───── Exercise input ─────

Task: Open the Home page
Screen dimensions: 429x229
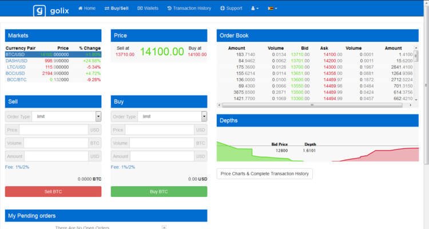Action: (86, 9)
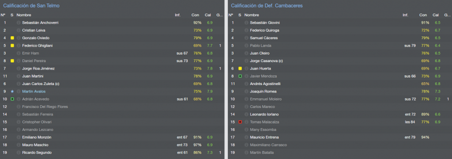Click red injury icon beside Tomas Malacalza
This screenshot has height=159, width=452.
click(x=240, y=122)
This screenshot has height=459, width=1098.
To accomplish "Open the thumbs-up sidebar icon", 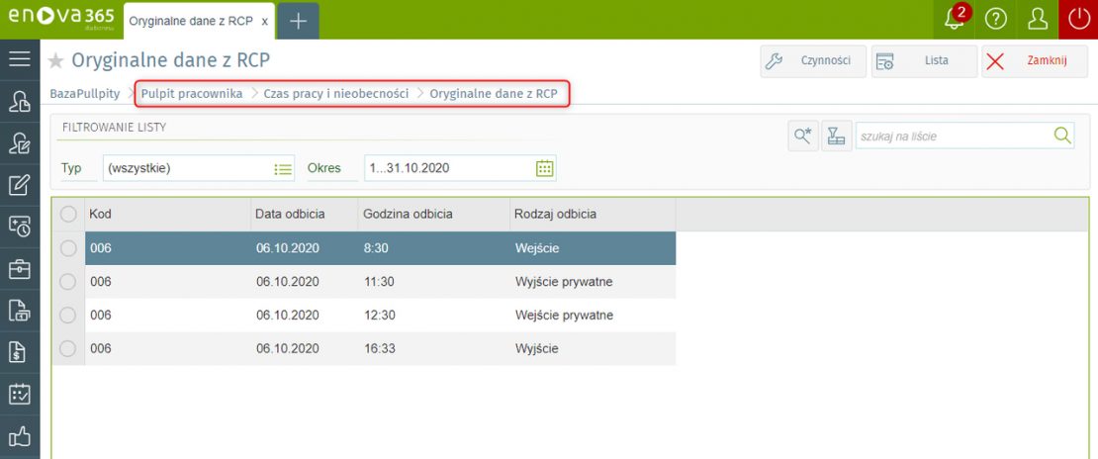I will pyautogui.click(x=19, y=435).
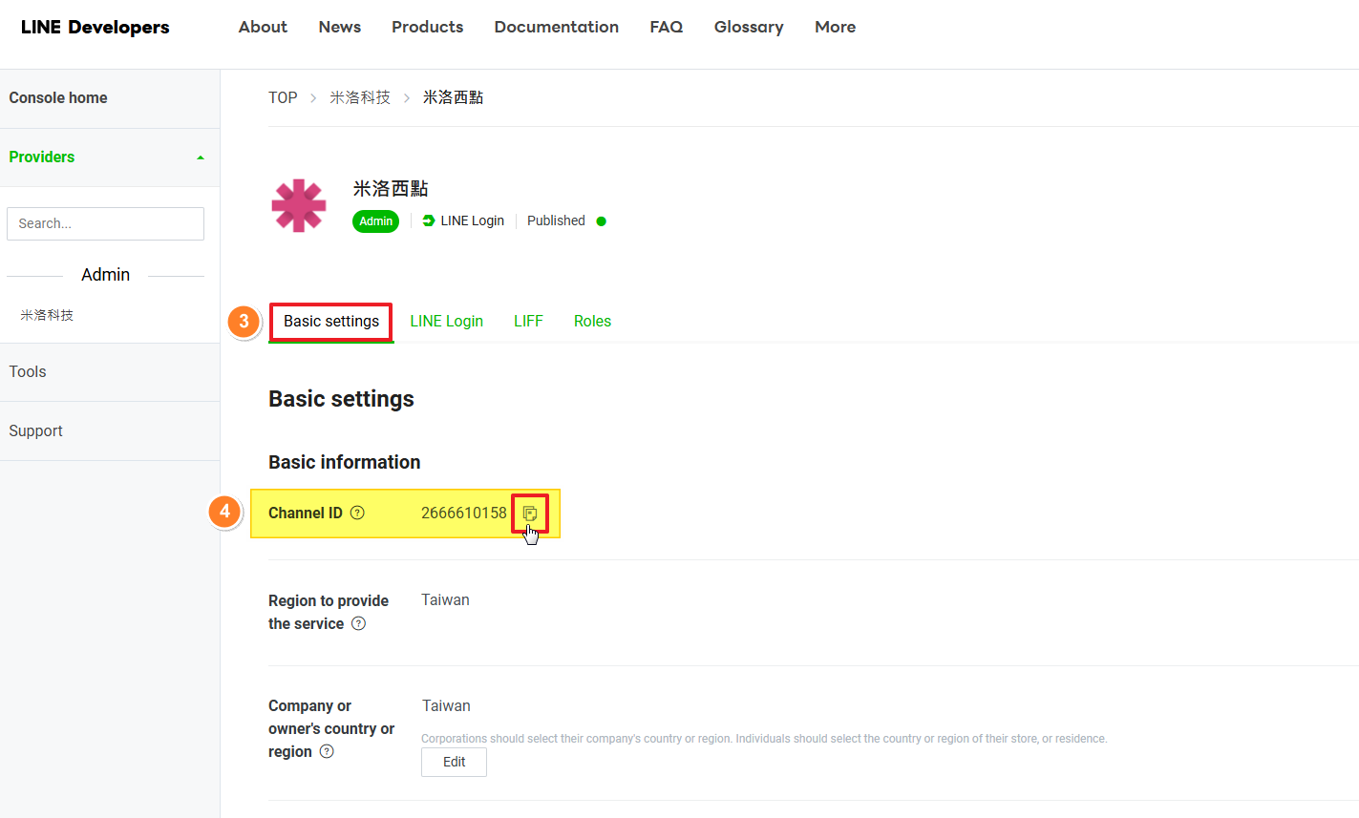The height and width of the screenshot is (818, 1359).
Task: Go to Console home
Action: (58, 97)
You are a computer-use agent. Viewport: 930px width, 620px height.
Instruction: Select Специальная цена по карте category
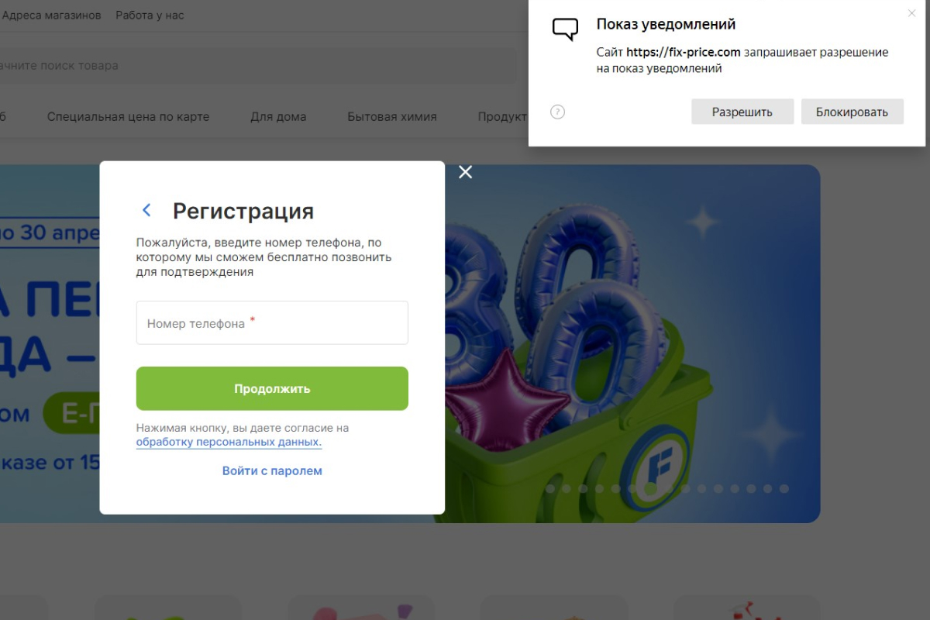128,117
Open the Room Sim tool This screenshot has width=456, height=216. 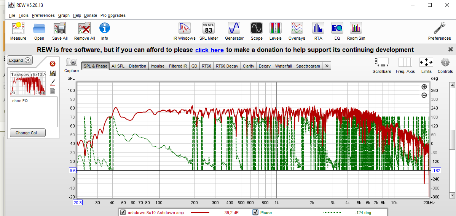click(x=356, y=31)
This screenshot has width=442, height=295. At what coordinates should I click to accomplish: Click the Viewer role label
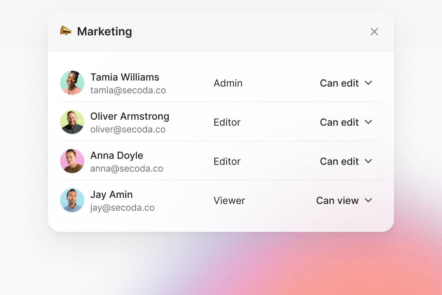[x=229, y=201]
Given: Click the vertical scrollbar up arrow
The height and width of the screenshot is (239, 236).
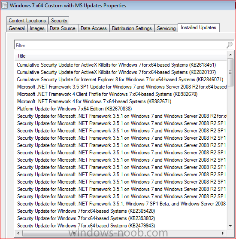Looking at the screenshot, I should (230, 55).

─────
───── Exercise input ─────

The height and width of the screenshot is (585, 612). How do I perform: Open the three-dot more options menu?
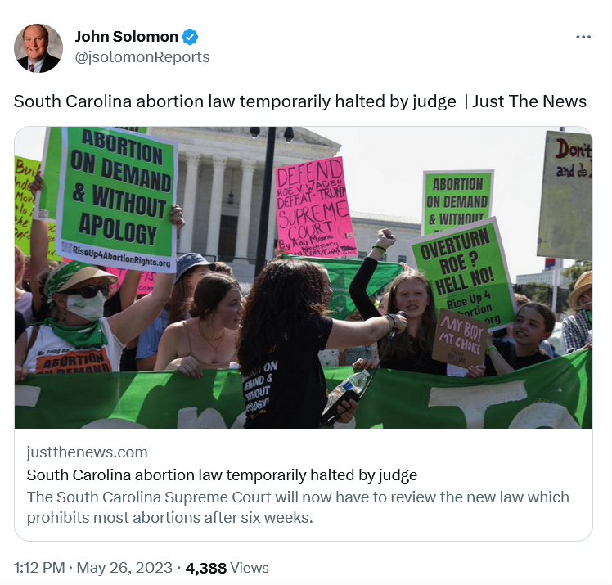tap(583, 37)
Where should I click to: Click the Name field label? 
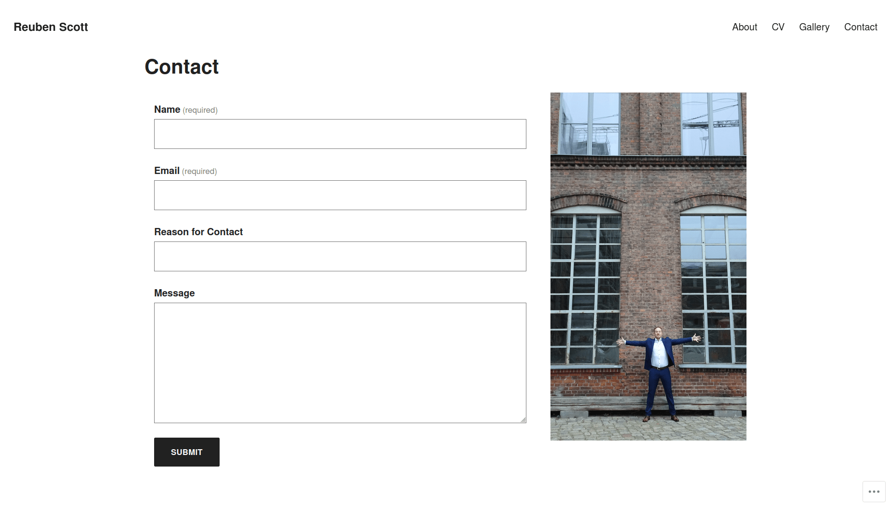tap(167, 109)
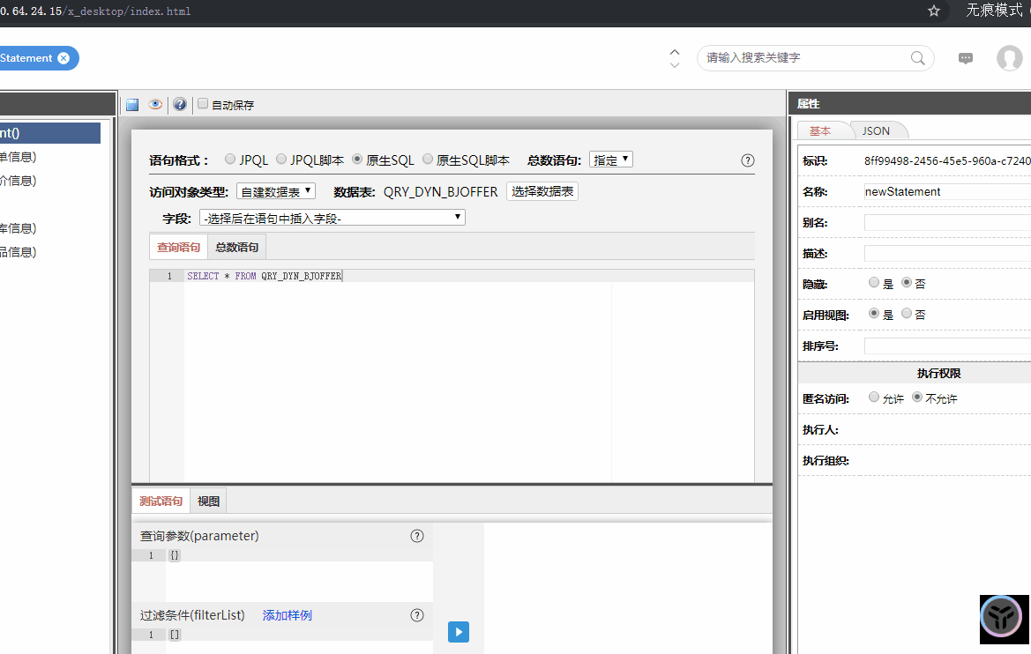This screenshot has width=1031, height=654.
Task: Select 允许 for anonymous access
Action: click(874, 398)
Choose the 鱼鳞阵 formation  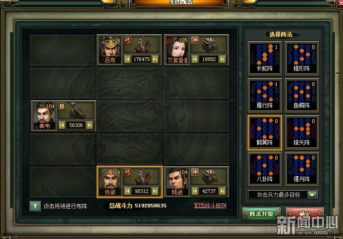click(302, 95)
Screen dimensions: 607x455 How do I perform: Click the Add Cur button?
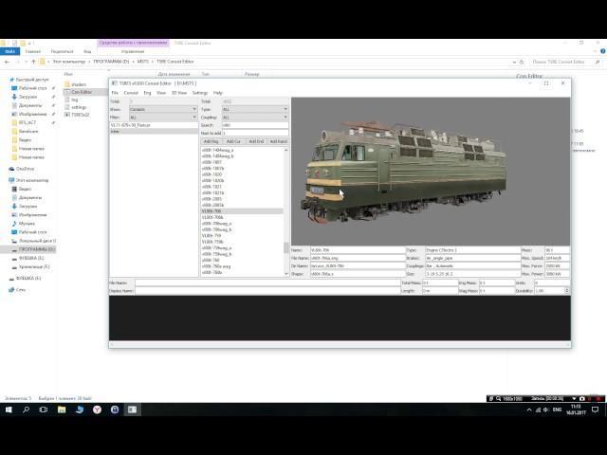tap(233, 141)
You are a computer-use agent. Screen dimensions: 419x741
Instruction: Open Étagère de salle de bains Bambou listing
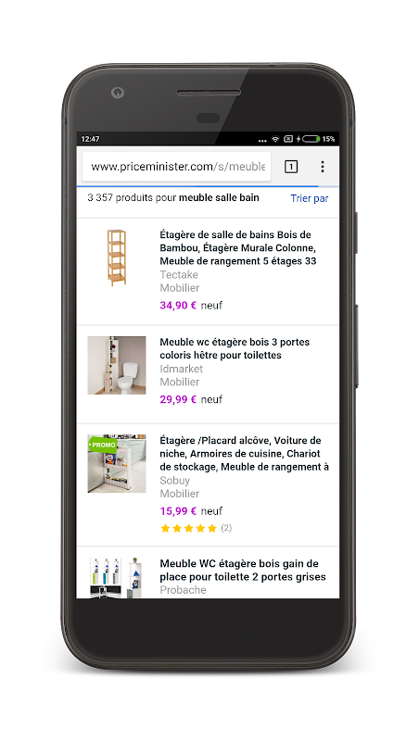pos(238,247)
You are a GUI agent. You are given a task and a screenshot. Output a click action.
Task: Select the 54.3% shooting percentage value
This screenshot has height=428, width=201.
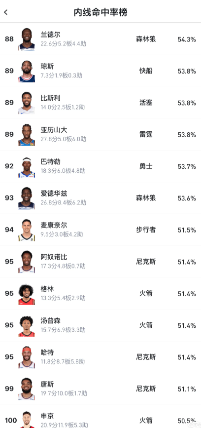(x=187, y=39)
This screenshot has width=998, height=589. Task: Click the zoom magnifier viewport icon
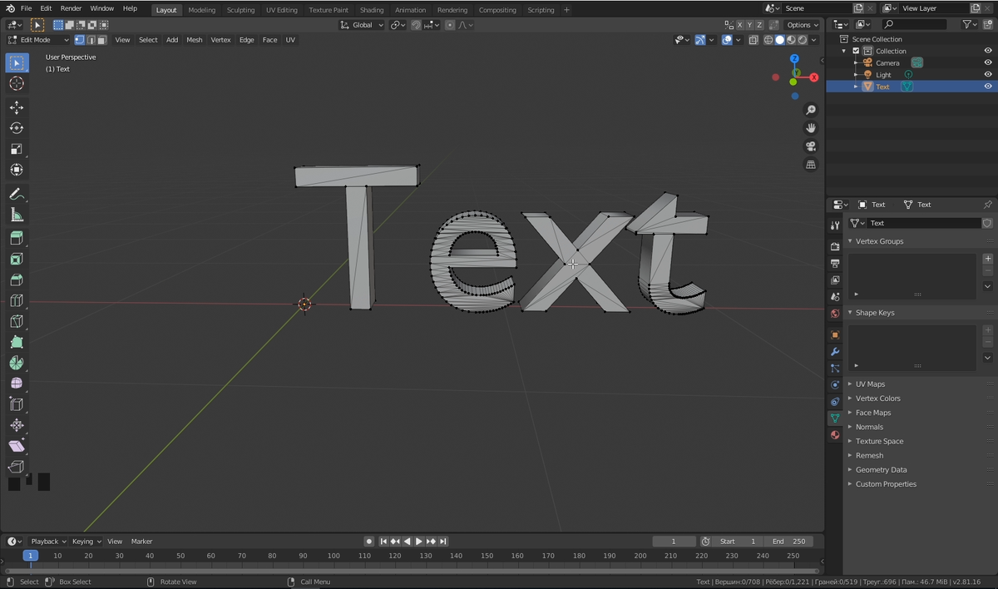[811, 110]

─────

▶ [Try it] Show all of the lines above in which "agent" is present.

▶ [Written answer]
You are a computer-use agent. Viewport: 930px width, 620px height.
You are a computer-use agent. Screen dimensions: 419x741
You are a GUI agent. You are given a task and a screenshot. Output a click action.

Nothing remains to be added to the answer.